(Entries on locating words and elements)
*-*-*
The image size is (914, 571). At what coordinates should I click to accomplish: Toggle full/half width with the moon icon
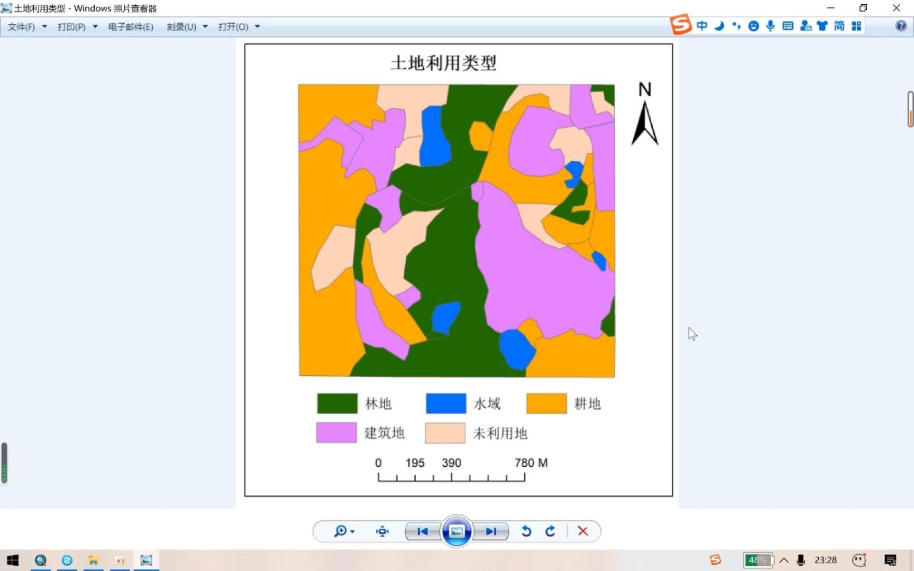(x=719, y=25)
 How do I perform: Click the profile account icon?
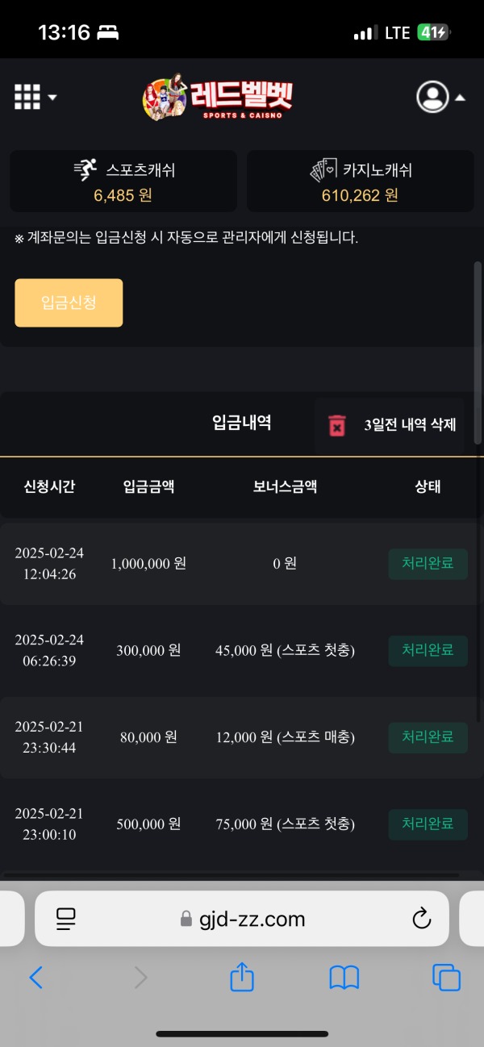click(433, 97)
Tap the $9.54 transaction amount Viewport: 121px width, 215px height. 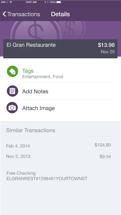tap(105, 156)
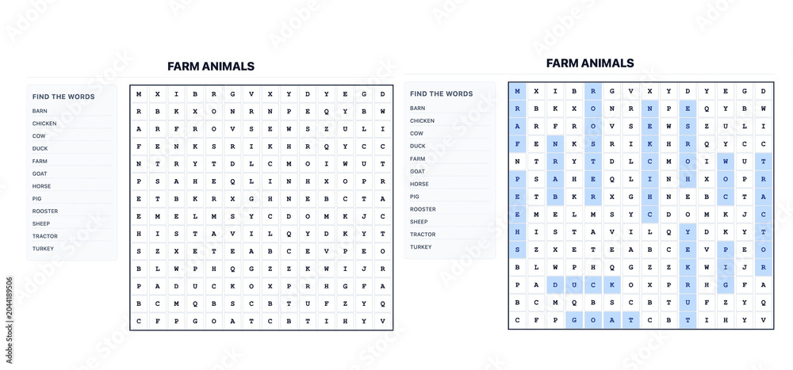Click right FIND THE WORDS title
This screenshot has height=370, width=793.
pos(442,93)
*-*-*
Problem requirements: Reproduce the material word for word from its first line through the line containing "click(433, 97)", with that line included. Omit the pictures from your answer.

Result of the exercise:
The image size is (914, 571). At what coordinates should I click to accomplish: Toggle full/half width with the moon icon
(x=719, y=25)
 How do I perform: Click the profile account icon?
click(433, 97)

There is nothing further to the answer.